## To be done
A: Using the announcement of the Baby Thief lecture, decide whether each statement agrees with it: (i) Nonmembers are charged $5 to attend. (ii) The lecture runs from 7 to 9 p.m. (iii) Georgia Tann's orphanage was in Nashville. Answer yes or no for each and quote the deciding words.
B: Write the next part of the announcement of the Baby Thief lecture, starting after its final sentence.

The Siegal Lifelong Learning Program will host a lecture presented by Barbara Raymond, author of The Baby Thief, and Betsie Norris, founder and director of Adoption Network Cleveland, Oct. 16 from 7 to 8:30 p.m. in the Landmark Centre Building (25700 Science Park Dr.), Suite 100.

This lecture, titled “The Baby Thief: The Influence of a Criminal on American Adoption,” is offered in partnership with Adoption Network Cleveland.

The event is free for members of Siegal Lifelong Learning and $5 for nonmembers.

Register for the event.

About the talk

For 26 years, Georgia Tann was nationally lauded for her work at her orphanage beginning in 1924 in Memphis, Tennessee. In reality, she was stealing children from poor parents and placing them with wealthy adoptive parents all across the country.

## Data lines

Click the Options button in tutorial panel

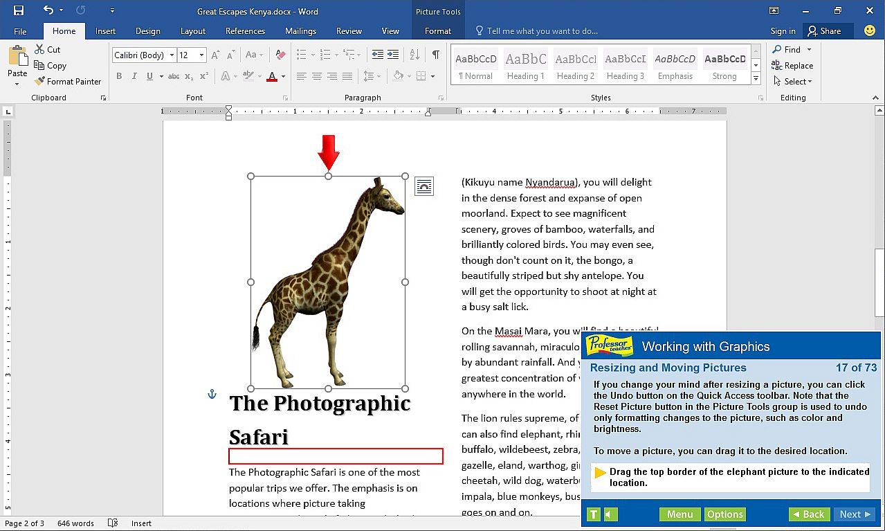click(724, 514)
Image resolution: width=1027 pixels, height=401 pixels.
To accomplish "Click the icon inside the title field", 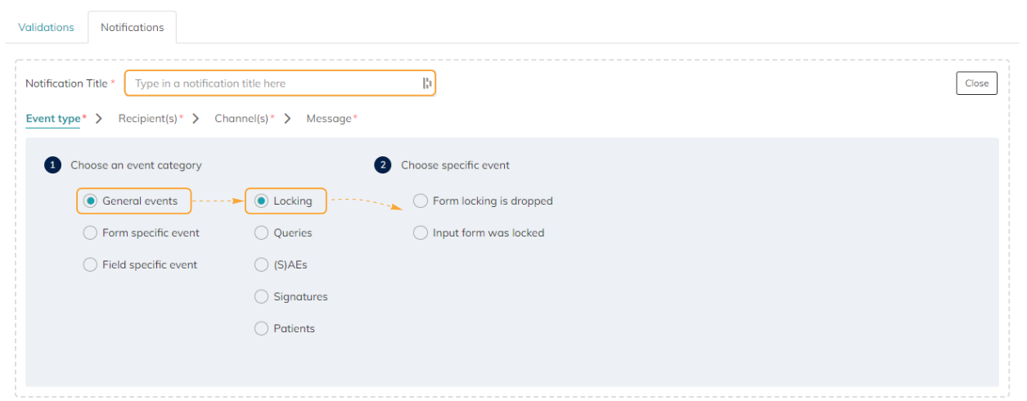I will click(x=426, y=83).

==

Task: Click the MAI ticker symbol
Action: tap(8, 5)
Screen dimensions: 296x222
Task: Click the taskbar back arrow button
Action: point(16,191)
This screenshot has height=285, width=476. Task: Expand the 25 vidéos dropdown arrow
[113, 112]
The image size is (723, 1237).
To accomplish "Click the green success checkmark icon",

## In response
A:
(i) Yes: "$5 for nonmembers"
(ii) No: "from 7 to 8:30 p.m."
(iii) No: "in Memphis, Tennessee"

B:
To cover up her kidnapping crimes, she falsified adoptees’ birth certificates, sealing their true ones and issuing false ones portraying their adoptive parents as their birth parents. Eventually, every state in the nation began falsifying adoptee birth certificates, making it impossible for many to find their birth families or learn their health histories.

About the speakers

Barbara Raymond, author of The Baby Thief and an adoptive mother, will discuss Tann’s influence on American adoption. Betsie Norris, an adoptee and founder and director of Adoption Network Cleveland, will recount her 25-year successful campaign to open original birth certificates to people adopted in Ohio, freeing them from one of Tann’s influences.